Don’t get me wrong, the Fresh Prince was a fuckin’ G. If anyone could avoid the soul-crushing numbness, that mind-shattering devastation of knowing that, at the end of the day, we’re all gonna be food for the worms, it’s the heir to Bel-Air. But I’m absolutely not as G as the Prince; I’ve rarely been caught shootin’ b-ball outside the school. I’ve never been able to figure out the intricacies of a lay-up. So I can’t just “chill.”
Do I wish things were different? Absolutely. It would be nice—no, it would be idyllic—if I wasn’t paralyzed by the overwhelming fear that no matter how many touching lessons I learn at the end of the day, no matter how many aunts’ and uncles’ homes I get sent to, or no matter how many taxi cabs I drive in with the word ‘FRESH’ printed on the car dice, eventually my life, our lives, won’t even be a blip on the universe’s radar. But does the Prince ever pause to consider his crippling insignificance? Of course not, he stars in a 1994 Emmy-nominated TV show.

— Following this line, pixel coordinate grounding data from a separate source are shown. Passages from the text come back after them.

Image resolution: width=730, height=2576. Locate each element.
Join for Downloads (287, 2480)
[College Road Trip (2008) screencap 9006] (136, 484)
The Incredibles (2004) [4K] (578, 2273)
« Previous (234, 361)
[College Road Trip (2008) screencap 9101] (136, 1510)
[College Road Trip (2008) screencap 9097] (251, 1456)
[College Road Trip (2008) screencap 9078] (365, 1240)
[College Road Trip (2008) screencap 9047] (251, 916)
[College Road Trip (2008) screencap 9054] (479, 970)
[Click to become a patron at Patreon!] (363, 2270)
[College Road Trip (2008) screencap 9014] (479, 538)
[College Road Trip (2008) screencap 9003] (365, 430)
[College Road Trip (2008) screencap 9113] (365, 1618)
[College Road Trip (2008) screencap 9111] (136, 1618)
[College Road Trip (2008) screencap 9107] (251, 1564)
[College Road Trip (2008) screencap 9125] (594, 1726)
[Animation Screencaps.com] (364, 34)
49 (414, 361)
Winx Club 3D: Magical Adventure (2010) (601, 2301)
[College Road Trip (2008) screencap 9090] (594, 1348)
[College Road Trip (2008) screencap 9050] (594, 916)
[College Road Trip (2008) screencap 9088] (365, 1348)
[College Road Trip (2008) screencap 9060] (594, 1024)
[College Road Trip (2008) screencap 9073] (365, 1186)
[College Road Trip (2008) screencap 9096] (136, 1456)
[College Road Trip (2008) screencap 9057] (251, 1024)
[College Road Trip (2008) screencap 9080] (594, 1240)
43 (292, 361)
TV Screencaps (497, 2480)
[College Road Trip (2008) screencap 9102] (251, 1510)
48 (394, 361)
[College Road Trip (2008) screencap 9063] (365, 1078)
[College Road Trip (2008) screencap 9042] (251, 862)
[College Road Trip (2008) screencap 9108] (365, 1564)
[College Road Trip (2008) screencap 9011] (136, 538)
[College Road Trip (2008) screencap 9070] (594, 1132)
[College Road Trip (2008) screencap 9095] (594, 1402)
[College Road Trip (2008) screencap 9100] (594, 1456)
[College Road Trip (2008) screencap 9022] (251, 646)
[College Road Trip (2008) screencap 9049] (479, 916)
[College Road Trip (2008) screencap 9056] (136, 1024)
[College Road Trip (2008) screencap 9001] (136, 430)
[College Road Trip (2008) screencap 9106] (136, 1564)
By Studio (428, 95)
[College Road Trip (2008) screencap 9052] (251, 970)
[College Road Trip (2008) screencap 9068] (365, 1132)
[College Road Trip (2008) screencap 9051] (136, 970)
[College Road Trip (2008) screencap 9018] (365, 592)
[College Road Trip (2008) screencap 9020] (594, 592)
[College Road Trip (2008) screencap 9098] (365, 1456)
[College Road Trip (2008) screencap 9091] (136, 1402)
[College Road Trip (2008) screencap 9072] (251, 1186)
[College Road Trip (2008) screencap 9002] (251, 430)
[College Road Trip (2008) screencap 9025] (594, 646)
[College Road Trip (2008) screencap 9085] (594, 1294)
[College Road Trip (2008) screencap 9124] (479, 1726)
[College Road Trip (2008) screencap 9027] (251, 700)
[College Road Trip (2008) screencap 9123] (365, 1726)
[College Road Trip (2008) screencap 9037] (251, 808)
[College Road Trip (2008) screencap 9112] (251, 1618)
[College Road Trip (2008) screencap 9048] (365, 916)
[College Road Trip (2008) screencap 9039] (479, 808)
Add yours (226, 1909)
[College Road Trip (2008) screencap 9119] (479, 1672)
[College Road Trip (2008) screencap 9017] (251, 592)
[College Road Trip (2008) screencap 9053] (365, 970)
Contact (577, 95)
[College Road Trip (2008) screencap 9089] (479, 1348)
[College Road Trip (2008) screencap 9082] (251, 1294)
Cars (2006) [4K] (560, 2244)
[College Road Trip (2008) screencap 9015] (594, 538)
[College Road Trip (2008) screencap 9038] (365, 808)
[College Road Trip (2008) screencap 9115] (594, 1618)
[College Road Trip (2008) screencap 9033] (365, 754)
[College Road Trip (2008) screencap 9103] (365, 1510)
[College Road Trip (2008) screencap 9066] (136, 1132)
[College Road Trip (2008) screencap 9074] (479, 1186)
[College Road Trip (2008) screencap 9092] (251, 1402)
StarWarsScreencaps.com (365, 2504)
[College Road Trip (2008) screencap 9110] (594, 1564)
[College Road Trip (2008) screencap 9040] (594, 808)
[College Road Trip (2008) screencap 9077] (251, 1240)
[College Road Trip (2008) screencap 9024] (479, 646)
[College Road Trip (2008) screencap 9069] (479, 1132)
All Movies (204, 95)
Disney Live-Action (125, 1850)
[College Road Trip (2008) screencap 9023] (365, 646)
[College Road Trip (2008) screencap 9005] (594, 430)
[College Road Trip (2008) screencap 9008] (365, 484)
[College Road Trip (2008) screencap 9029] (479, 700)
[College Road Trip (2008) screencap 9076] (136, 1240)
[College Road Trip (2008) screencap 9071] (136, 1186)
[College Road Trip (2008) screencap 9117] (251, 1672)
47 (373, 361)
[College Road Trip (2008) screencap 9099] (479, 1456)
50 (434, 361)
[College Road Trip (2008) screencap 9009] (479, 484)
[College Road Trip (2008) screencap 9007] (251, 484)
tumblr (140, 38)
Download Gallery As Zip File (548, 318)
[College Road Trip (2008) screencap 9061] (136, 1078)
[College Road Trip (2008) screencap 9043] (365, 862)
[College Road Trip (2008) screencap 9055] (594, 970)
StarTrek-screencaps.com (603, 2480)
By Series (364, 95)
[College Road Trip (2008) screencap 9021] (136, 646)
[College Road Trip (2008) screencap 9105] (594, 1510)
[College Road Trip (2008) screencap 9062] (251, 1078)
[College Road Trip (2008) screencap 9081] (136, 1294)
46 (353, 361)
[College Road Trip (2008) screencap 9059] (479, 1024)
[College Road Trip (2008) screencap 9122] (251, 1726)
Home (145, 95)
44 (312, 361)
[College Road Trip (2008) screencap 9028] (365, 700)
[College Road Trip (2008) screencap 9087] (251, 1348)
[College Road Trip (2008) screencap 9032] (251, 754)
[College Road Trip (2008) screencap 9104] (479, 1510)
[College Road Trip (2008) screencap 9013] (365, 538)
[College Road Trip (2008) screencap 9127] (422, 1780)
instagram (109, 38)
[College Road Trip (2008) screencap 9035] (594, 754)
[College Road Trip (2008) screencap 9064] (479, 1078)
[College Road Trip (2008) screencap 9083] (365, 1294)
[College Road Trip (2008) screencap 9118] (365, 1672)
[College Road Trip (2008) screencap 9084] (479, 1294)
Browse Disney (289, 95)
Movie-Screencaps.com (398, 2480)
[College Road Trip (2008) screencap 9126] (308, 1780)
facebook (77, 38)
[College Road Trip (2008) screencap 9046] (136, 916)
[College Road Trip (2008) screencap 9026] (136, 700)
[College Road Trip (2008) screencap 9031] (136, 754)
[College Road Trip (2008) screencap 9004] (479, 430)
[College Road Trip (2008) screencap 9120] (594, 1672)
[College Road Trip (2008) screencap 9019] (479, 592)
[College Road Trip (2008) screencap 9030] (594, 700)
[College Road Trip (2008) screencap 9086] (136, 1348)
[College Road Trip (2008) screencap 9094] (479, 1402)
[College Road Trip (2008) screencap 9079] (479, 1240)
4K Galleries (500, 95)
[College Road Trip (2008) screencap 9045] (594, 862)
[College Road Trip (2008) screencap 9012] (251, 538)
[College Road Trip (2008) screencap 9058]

I get that Fresh Prince was way ahead of its time in terms of discussing racial, political, and socioeconomic divides blah blah blah, but did the show ever take one of its thirty-minute time-slots to teach the Prince that oh, by the way, your existence isn’t valued by the cosmos and your impact is infinitesimal in a sea of people who’ll all be in boxes in the ground one day? No, it fucking doesn’t. And that’s not very chill at all. It’s like that time Carlton tried to blend in with Jazz’s friends when he and Will visited Compton—it’s just wrong.
So what the fuck, Will? There’s no way you can be that dope and content without addressing the fact that life is meaningless. Your character development is significantly lacking and honestly, it takes away from the show’s overarching motif of growth and maturation.
Anyway, yeah, death looms like a storm cloud threatening to burst, the existential question of what this all means continues to grip humanity in a vice-like chokehold, and the human race may die out before any of us will find out if we have a purpose, etc. etc. I’ll sit here continuing not to chill over the fact that we’ll all be gone and there’s nothing I can do about it. I guess I’m more of a Carlton than a Will in that regard.
Do you remember when Carlton would do that dance? That shit was hilarious.